A empresa usa um sistema de dois motoristas, que, enquanto um descansa, outro dirige, mantendo o caminhão praticamente 24 horas por dia em movimento.
Para atrair os motoristas para esse tipo de operação, a empresa oferece um bônus inicial de US$ 5 mil para seu motoristas que trabalham sozinhos. Motoristas novos que entrem diretamente para a operação em duplas podem receber bônus de até US$ 10 mil.
Mesmo com os altos salários, um dos maiores do país, a empresa não tem conseguido encontrar candidatos às vagas. O momento é mais delicado por conta do aumento das vendas do e-commerce no final do ano, com a aproximação da Black Friday e do Natal.
Além da Schneider National, outras dezenas de empresas tem adotado práticas semelhantes, o que faz com que os motoristas fiquem trocando de empresa, à medida que salários melhores são oferecidos.

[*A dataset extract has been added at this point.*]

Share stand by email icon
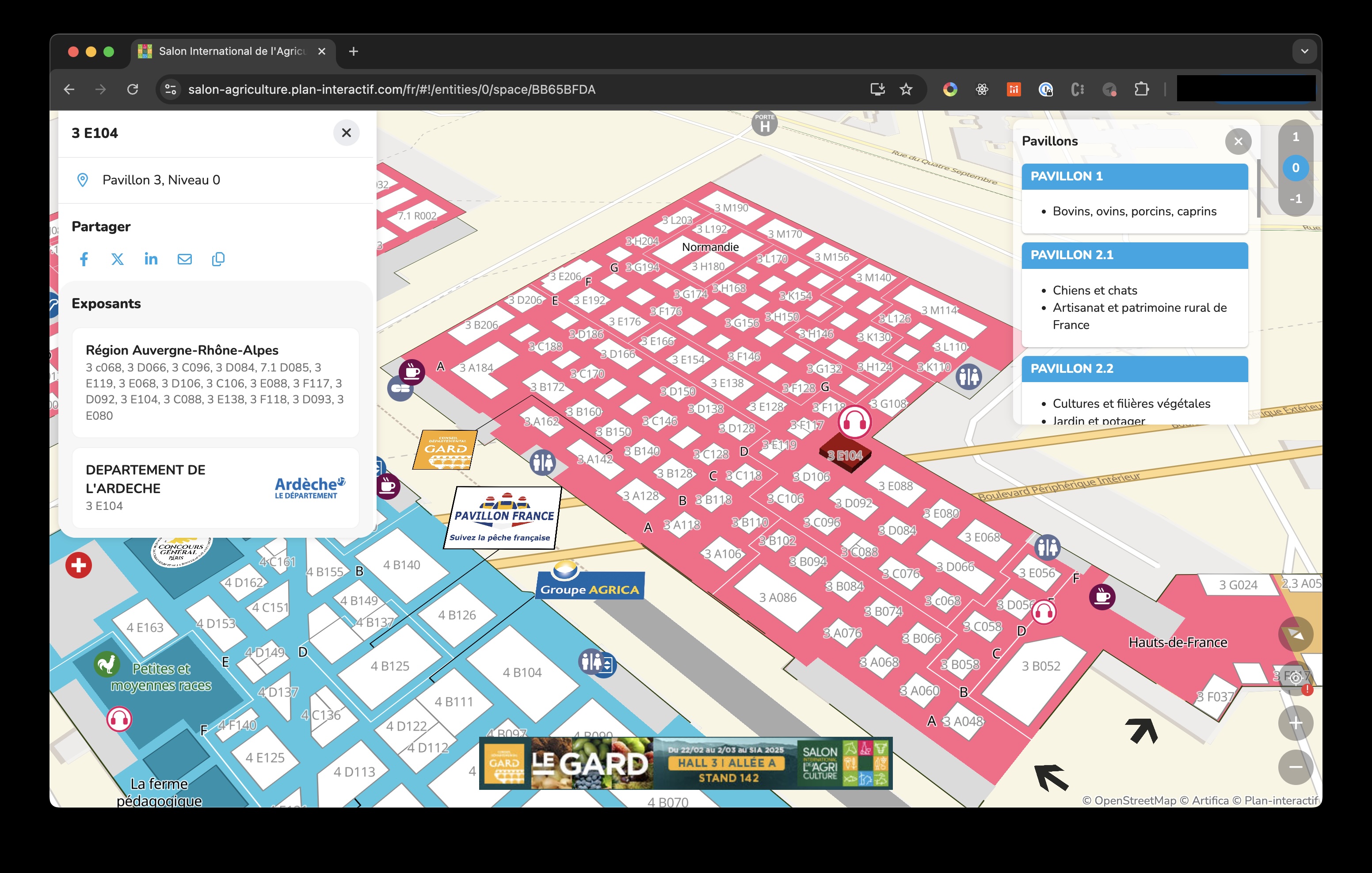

Essa rotatividade tem sido um dos piores problemas, junto com a saída de milhares de caminhoneiros do setor. Todos os anos, muitos motoristas se aposentam e deixam as estradas, e não são substituídos por novatos, já que a profissão não é considerada interessante pelos jovens.
Apesar dos altos salários, se comparado com a realidade brasileira, para os norte-americanos, o valor é mais baixo que o oferecido por outras profissões, além das dificuldades impostas pelas estradas, como tempo fora de casa, falta de estrutura para os motoristas e excesso de regulamentações para os caminhoneiros.